Imagine, for a moment, that you’re standing at this very spot in 1897. The gold rush is lighting up Western Australia with the promise of fortune, and right before you stands one of the most celebrated buildings in the land: the newly opened Palace Hotel. People were dazzled by its luxury-reporters said it was fit for Paris under Napoleon III, but with maybe just a little more outback swagger! Its marble fireplaces and Italian mosaic entrance were the height of elegance. Inside, the very first lift in Perth whisked wealthy guests and gold-hungry prospectors upstairs. There were 50 bedrooms on the first floor alone, ten whole bathrooms, and electric lights and bells in every room, which was really something for the time.
But the Palace Hotel’s story stretches well before its grand opening.
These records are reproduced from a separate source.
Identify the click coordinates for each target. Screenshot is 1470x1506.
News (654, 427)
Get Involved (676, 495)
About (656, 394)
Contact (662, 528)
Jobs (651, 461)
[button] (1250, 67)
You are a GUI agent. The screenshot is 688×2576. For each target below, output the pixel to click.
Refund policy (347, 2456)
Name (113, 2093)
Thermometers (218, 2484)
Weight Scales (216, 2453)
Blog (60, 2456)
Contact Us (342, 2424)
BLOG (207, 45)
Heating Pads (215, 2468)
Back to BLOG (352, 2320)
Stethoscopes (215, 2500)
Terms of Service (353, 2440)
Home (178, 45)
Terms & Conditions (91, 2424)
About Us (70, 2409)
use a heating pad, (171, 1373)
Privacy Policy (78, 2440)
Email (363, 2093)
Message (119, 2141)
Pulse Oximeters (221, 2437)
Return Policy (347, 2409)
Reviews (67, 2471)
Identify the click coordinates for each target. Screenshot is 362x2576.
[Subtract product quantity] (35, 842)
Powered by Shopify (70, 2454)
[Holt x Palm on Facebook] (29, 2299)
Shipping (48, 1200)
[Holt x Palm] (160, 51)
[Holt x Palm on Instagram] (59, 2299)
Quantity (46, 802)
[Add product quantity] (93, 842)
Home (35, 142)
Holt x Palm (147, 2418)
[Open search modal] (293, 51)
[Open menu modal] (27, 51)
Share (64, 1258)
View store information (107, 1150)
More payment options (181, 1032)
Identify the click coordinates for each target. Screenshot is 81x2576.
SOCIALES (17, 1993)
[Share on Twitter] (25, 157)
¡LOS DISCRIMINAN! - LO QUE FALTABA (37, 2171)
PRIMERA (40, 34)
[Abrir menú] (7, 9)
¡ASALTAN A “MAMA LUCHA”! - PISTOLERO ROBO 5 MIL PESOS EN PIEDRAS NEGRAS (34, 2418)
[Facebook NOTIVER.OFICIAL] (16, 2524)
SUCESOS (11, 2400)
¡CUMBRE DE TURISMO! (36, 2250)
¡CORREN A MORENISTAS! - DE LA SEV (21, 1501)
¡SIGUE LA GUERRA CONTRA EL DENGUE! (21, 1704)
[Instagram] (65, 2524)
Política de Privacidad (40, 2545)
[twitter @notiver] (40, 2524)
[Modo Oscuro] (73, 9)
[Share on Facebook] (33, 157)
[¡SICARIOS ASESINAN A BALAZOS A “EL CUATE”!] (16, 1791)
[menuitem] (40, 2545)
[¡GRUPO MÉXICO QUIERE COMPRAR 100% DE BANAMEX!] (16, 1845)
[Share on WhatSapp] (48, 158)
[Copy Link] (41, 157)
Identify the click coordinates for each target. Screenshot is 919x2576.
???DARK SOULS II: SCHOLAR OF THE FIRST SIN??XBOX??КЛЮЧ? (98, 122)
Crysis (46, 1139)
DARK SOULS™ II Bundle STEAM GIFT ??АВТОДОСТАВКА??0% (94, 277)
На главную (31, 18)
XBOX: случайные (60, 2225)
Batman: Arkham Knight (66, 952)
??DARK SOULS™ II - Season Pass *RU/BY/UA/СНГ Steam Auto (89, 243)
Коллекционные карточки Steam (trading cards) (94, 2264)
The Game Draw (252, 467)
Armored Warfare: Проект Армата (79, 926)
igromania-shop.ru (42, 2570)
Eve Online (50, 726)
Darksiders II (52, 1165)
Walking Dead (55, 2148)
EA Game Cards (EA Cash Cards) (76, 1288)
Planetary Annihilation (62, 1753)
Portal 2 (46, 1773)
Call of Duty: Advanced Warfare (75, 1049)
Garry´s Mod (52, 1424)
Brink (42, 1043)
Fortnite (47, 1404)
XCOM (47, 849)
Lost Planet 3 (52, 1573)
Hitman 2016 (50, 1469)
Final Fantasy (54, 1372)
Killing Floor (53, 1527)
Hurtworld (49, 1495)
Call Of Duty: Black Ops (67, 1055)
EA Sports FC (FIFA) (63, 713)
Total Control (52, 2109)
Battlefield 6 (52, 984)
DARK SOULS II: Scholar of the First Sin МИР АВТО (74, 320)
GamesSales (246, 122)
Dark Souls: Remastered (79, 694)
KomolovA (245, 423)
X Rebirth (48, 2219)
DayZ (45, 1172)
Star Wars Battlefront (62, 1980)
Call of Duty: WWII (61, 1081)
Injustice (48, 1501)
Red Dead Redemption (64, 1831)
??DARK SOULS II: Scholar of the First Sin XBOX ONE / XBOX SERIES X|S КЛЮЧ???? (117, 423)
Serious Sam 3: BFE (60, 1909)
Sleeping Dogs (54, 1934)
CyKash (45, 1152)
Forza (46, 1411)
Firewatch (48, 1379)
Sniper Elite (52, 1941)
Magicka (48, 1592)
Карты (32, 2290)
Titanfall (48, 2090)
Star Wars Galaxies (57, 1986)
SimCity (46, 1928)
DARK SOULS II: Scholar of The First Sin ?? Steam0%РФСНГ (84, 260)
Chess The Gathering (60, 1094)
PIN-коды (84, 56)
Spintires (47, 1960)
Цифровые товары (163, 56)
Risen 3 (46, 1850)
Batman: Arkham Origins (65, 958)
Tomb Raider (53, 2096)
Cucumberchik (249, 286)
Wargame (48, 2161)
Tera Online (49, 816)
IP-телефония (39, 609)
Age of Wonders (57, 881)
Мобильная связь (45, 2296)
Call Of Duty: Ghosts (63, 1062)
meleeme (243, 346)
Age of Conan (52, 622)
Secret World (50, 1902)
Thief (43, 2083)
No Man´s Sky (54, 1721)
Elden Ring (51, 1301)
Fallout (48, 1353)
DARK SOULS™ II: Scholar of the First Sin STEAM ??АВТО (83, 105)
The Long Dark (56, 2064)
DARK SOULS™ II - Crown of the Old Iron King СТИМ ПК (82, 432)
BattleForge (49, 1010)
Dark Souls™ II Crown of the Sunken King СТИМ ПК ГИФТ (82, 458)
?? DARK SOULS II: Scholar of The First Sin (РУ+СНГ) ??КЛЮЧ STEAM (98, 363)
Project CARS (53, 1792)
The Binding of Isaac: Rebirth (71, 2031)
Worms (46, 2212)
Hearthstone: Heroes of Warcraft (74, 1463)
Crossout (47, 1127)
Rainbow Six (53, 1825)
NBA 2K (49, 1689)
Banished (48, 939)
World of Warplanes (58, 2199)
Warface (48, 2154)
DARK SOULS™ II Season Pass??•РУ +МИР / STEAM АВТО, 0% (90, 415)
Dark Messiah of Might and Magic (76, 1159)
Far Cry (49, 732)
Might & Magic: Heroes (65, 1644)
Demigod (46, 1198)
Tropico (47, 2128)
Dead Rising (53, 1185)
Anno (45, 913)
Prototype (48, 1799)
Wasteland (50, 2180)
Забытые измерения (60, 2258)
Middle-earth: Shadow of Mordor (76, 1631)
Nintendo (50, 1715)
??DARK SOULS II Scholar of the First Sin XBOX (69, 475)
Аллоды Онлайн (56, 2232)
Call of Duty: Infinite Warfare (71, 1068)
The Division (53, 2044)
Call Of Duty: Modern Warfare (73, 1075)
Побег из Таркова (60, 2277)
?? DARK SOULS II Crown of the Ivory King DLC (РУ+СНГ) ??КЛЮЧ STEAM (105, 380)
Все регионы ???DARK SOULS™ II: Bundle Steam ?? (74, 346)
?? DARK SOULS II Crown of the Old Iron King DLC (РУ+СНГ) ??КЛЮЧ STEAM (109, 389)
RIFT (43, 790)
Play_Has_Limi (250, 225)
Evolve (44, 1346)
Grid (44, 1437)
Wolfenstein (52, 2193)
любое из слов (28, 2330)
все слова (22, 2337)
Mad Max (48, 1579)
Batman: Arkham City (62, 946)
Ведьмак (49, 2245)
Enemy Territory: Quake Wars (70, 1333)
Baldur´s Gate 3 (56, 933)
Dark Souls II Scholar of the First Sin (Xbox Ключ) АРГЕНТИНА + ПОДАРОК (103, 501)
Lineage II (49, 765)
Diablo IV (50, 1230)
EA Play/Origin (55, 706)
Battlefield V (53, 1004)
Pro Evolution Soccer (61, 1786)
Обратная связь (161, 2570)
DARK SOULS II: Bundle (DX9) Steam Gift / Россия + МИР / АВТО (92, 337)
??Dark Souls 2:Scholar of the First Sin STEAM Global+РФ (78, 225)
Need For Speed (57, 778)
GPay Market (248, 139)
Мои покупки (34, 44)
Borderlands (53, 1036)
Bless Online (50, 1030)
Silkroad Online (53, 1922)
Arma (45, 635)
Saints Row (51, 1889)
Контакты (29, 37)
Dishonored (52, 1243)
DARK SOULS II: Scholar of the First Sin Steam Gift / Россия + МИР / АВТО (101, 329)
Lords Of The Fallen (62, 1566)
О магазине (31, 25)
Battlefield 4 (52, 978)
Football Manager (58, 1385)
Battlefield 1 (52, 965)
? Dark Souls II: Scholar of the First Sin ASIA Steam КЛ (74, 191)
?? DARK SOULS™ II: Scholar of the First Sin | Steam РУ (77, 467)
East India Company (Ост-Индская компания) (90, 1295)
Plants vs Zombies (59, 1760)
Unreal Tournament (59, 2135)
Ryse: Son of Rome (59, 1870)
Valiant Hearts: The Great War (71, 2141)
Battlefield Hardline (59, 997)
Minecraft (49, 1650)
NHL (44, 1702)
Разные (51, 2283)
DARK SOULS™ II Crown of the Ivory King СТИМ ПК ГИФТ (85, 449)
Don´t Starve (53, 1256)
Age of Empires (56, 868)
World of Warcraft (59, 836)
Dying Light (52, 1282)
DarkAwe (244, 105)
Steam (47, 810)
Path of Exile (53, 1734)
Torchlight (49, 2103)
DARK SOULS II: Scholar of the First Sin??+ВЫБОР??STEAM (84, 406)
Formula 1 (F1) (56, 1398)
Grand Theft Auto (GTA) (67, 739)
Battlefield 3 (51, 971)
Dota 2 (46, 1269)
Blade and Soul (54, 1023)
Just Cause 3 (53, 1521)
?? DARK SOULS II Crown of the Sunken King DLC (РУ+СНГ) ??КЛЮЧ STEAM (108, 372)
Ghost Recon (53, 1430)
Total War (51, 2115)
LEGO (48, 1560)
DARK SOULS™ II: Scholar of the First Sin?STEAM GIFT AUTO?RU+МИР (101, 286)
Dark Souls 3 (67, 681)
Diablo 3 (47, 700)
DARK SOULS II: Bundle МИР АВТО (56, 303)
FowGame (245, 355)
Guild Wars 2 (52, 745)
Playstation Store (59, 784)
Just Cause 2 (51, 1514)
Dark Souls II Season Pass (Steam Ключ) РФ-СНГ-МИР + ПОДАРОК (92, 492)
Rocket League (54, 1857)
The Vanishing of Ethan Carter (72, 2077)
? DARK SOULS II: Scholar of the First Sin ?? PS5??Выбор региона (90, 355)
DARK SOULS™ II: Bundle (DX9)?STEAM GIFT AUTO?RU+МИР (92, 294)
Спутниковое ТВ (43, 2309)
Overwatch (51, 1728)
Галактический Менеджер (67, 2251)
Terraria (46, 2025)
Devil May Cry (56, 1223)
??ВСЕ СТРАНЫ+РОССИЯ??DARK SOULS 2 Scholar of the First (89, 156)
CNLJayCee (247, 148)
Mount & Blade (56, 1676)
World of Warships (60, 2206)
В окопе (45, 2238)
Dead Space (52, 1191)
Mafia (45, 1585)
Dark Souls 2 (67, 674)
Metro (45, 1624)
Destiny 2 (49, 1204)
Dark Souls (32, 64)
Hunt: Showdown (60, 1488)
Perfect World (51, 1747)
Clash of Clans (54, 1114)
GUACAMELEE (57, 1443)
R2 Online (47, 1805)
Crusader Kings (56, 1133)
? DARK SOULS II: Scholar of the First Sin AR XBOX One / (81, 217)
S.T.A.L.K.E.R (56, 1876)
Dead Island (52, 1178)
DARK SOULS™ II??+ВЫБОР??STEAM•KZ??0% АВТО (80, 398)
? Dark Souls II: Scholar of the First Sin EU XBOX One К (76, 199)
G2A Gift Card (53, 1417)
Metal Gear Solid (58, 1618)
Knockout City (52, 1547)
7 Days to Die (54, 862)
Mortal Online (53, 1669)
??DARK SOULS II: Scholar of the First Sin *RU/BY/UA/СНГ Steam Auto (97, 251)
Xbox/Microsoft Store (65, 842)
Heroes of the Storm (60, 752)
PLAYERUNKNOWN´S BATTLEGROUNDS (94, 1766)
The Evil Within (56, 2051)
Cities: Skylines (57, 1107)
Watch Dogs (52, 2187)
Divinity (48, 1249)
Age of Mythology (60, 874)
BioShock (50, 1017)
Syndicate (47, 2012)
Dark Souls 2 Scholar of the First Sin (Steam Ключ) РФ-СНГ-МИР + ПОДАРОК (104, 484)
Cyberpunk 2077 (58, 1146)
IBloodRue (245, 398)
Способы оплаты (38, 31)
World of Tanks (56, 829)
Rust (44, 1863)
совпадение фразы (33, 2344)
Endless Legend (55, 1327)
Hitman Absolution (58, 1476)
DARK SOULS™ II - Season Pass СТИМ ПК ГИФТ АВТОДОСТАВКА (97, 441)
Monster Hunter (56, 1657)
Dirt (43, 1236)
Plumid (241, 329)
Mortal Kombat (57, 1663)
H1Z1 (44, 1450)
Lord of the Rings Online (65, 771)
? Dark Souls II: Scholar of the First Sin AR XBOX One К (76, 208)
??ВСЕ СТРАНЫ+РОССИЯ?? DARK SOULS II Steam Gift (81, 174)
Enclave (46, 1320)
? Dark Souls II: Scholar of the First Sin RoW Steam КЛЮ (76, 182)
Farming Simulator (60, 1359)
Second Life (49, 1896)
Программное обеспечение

From at least the 1830s, this site was Perth’s buzziest social hotspot. It started as the King’s Head Hotel, where William Dixon presided over hearty banquets-think nine different meats and three types of dessert at King’s birthday parties. Then the place changed hands to William Henry Leeder, becoming Leeder’s Hotel, before transforming again into the Freemasons’ Tavern, home to the state’s first Masonic lodge. Important city decisions-like creating the police force-were hotly debated over dinner here. Over the decades, it hosted a string of colorful owners: politicians, future premiers, and even an energetic horseman named George Towton who seemed to run a hotel and a race track with equal enthusiasm.
By the late 1880s, the building was due for change. It was almost lost to fire-though, thankfully, not to bad cooking! American entrepreneur John De Baun swooped in, bought the property for a sum that would make your eyes water even today, and declared, “Spare no expense!” The result? The Palace Hotel: Federation Free Classical architecture as Perth had never seen, dripping in “bourgeois luxury.”
As decades passed, more and more wings and wonders were added-one year it was a grand dining hall, the next, more suites, a writing room, even a bar hidden away in what used to be the billiard basement. At one point, the hotel boasted 130 bedrooms. In the 1950s, they swapped the timber verandas for space-age cantilevered concrete, and by the 1960s the words ‘De Baun’s Palace Hotel’ still glimmered above its entrance-just in case anyone forgot whose palace it was.
Now, the Palace Hotel was almost lost forever when the Commonwealth Banking Corporation bought it in the 1970s, planning to flatten it for a high-rise tower. Enter the “Palace Guards!” No, not royal soldiers with bushy hats-these were passionate locals, activists, and even green-banned union workers who campaigned night and day to save their city’s architectural jewel. Perth’s citizens won that battle, and not only preserved this gorgeous façade, but helped shape heritage preservation for all of Western Australia.
In the 1980s, the building finally closed as a hotel, parts of its interior were redeveloped, and a gleaming modern tower rose behind it. But the Palace Hotel’s beautiful red brick and iron face refused to budge. Today, it houses the offices of Woods Bagot, Adapptor, and Hatchd-imagine those gold rush party-goers trying to get their heads around that! Yet the ornate details, grand windows, and decorative flourishes remain, telling everyone who passes that this was-and still is-a building of dreams, ambition, and just a little bit of wild west glamour.
So while you’re standing here, in the shadow of what was once the finest hotel in all of Australasia, just think: from wild gold parties to protest marches, from high society to civic drama, the Palace Hotel has seen it all. And with that grand dome peeking out overhead, you just know this corner of Perth is still very much alive with stories.